- Material for this exercise

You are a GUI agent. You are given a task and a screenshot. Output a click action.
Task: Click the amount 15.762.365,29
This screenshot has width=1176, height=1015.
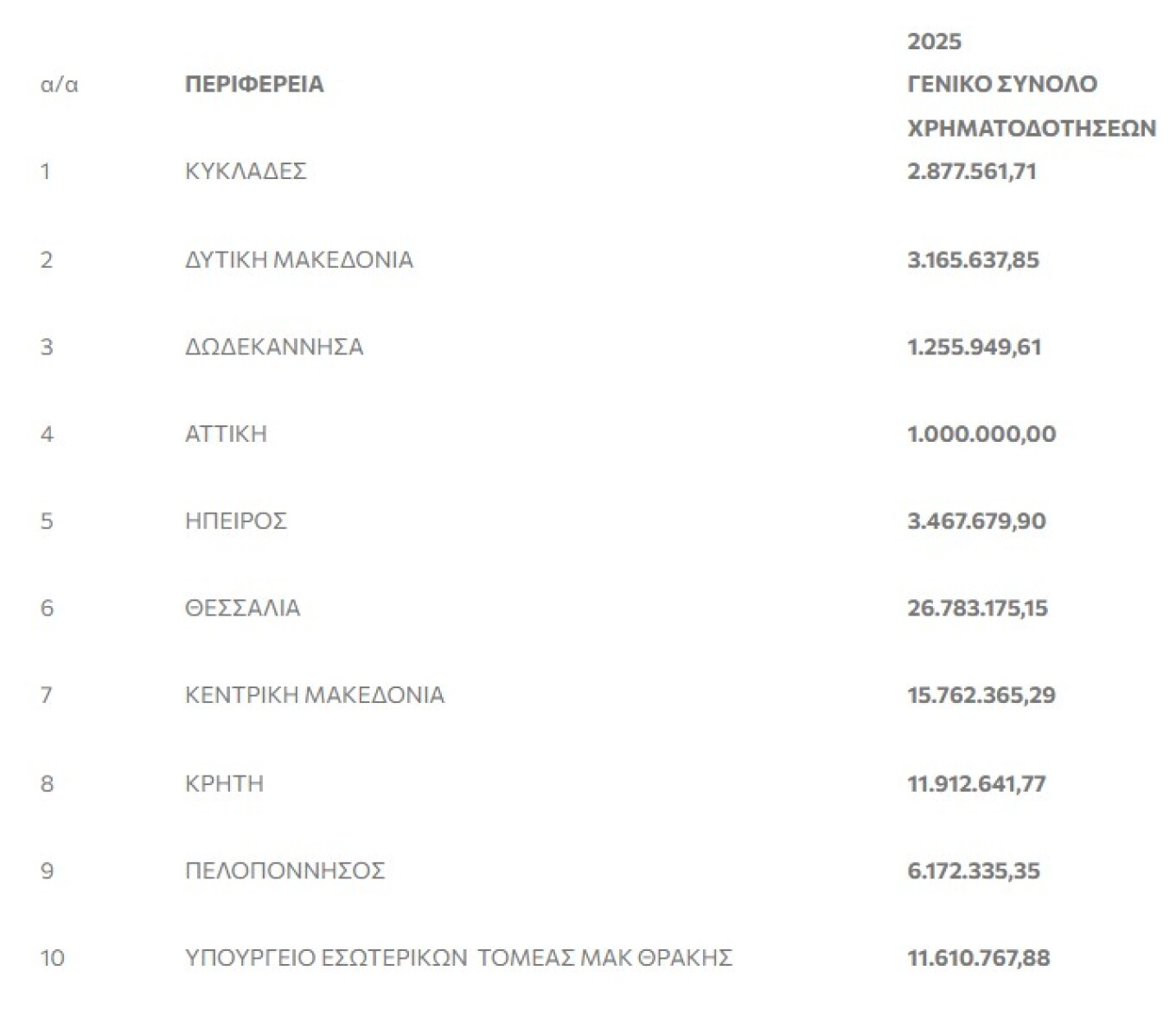click(x=981, y=695)
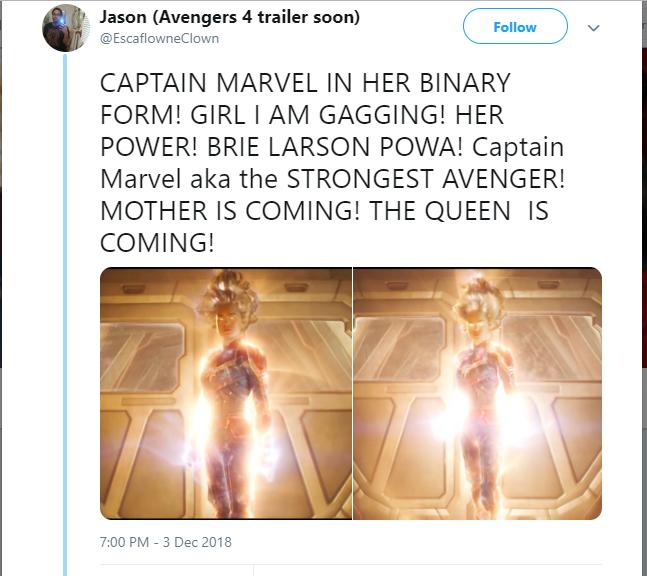Expand the chevron menu beside Follow
Viewport: 647px width, 576px height.
593,28
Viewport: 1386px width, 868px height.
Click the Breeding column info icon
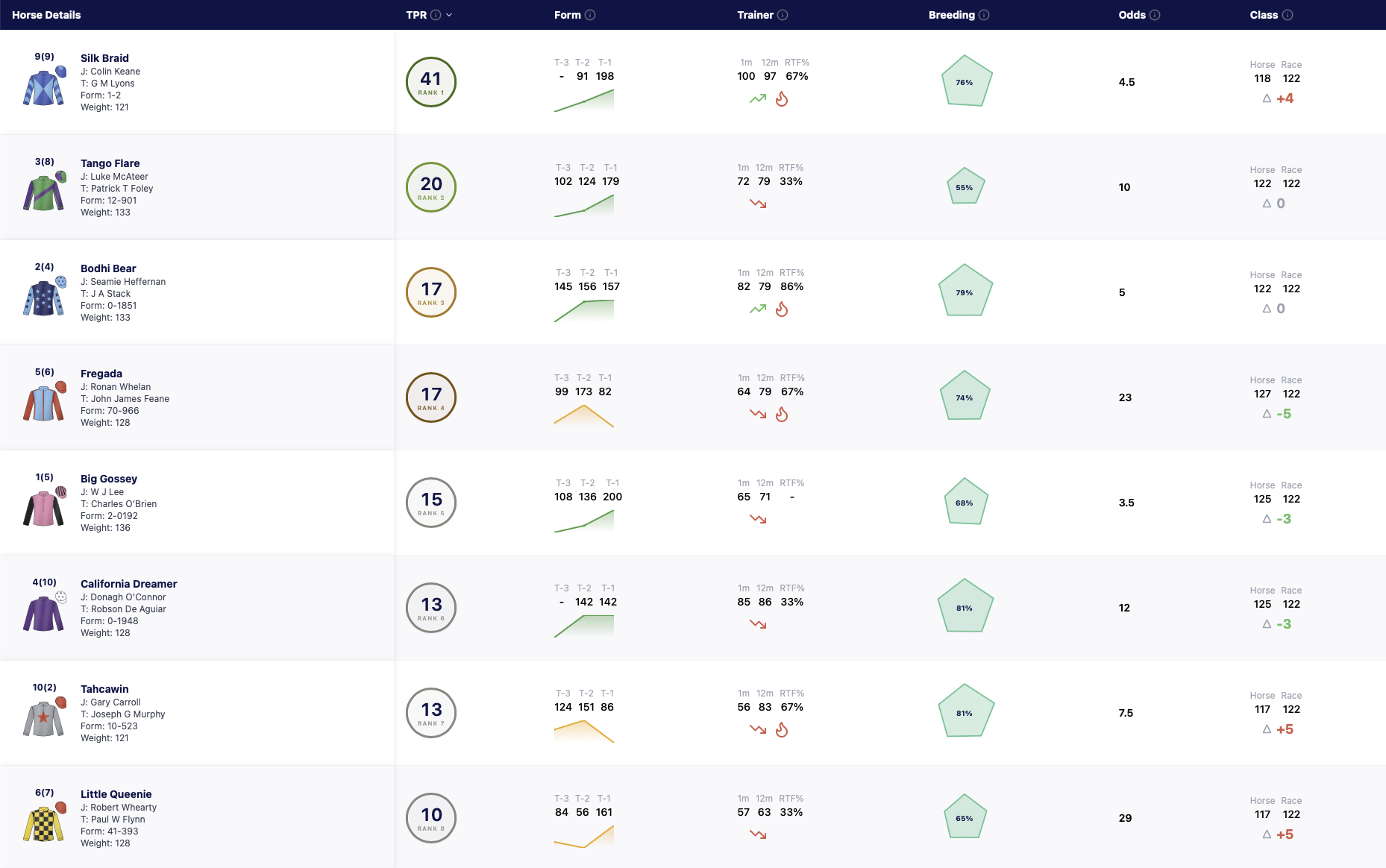(x=984, y=15)
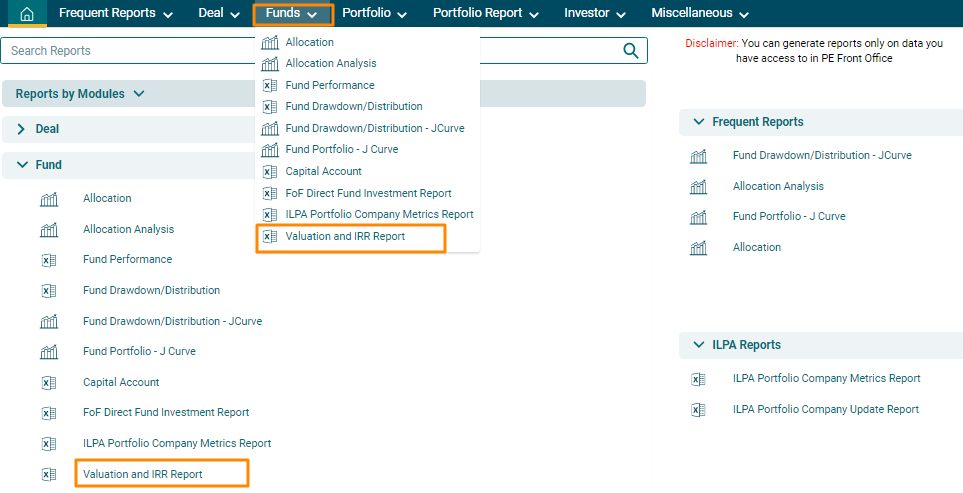Expand the Deal module section
This screenshot has height=493, width=963.
pos(22,130)
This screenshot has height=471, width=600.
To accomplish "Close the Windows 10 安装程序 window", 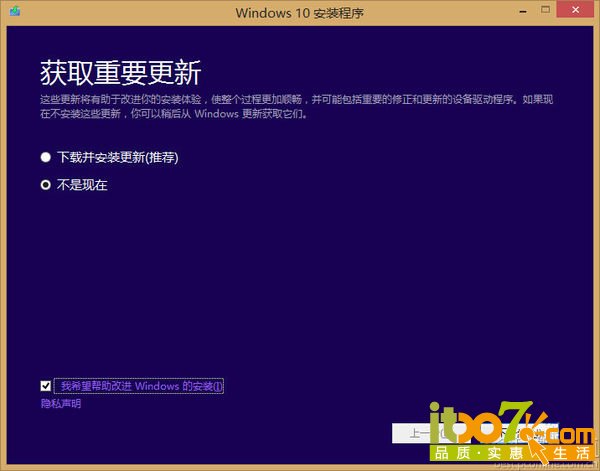I will [576, 10].
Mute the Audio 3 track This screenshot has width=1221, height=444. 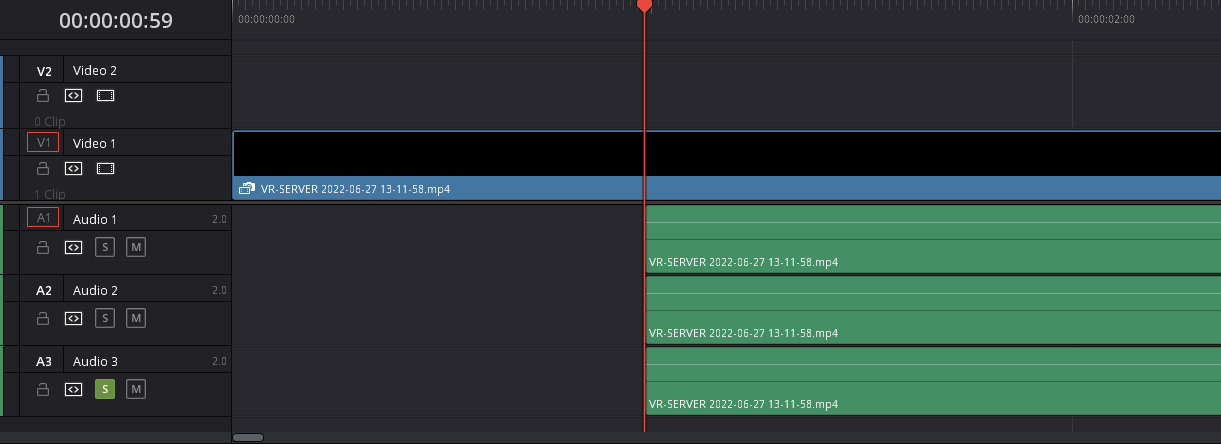(136, 389)
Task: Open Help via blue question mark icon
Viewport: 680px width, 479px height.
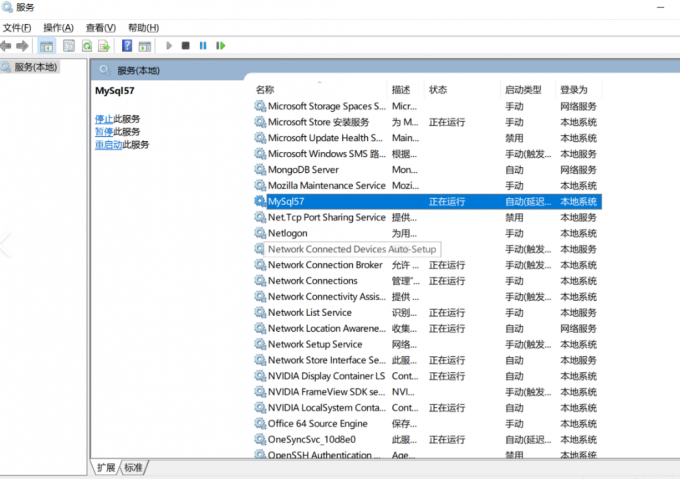Action: click(x=127, y=46)
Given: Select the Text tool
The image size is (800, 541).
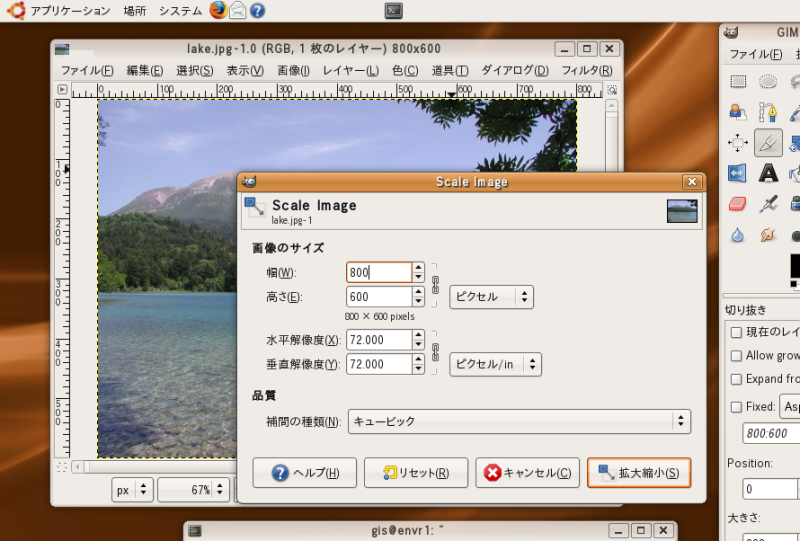Looking at the screenshot, I should [768, 173].
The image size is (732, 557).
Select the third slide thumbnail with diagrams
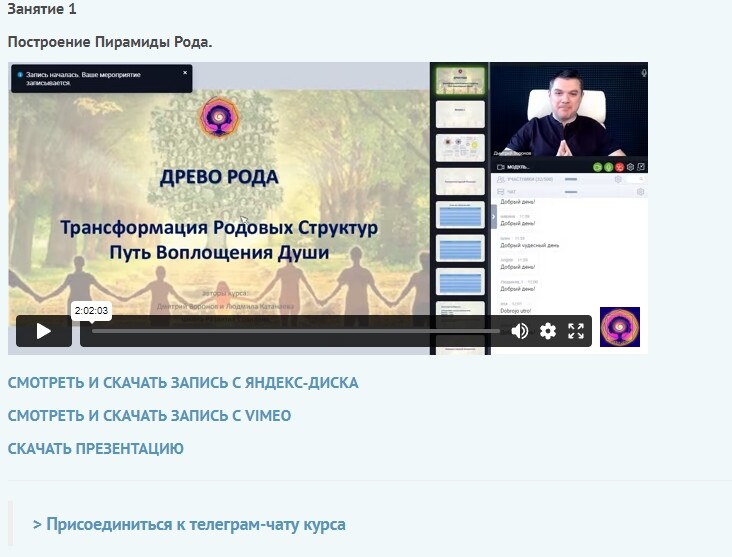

- Action item
Transcribe exactly the span of lines that opens with the line holding "Viewport: 680px width, 479px height." and closes with the last line of the entries above. Omit pictures.

- Task result
Viewport: 680px width, 479px height.
Action: click(x=127, y=46)
Given: Select the Text tool
The image size is (800, 541).
Looking at the screenshot, I should [768, 173].
The image size is (732, 557).
Select the third slide thumbnail with diagrams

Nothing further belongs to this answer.